L’administration américaine a pour sa part pris le taureau par les cornes en gelant les fonds de Kingston Holding et en plaçant l’entreprise de Kanyuka sous sanctions. Sollicitée, la Direction générale des finances publiques (DGFip) n’a pas voulu répondre aux questions d’Off Investigation sur les curieux manquements du fisc vis-à-vis de Kingston Holding. En 2017, Bercy avait été autrement plus réactif et avait gelé les avoirs de rebelles tchadiens, sous prétexte qu’ils « finançaient le terrorisme islamiste », bien que cela ne fût jamais avéré (Mediapart, mai 2021). Mais à l’époque, François Hollande s’entendait comme larrons en foire avec le président du Tchad, Idriss Deby Itno, qui aidait l’armée française à combattre des djihadistes au Sahel.

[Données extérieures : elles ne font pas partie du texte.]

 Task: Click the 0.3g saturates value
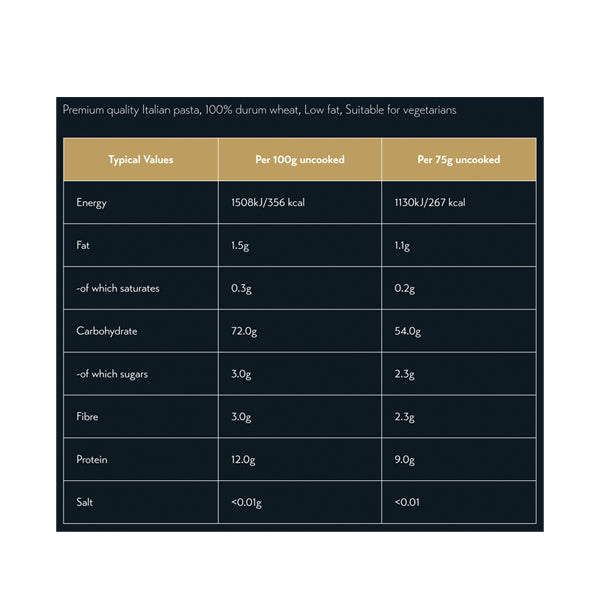tap(241, 289)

Dans le cas de Kanyuka, aurait-on laissé tranquille un rebelle qui géopolitiquement, sert davantage nos intérêts ? Quoi qu’il en soit, les défaillances du fisc français ne manqueront pas d’alimenter le doute et les accusations de connivence entre la France, le Rwanda et la rébellion du M23. Pour une partie des Congolais, la cause est déjà entendue. Le 28 janvier dernier, l’ambassade de France à Kinshasa (capitale de la République Démocratique du Congo) a été attaquée par des manifestants, qui reprochaient à notre pays de faire preuve de passivité alors que le M23 faisait résonner des bruits de bottes à Goma, la plus grande ville de l’est de la RDC.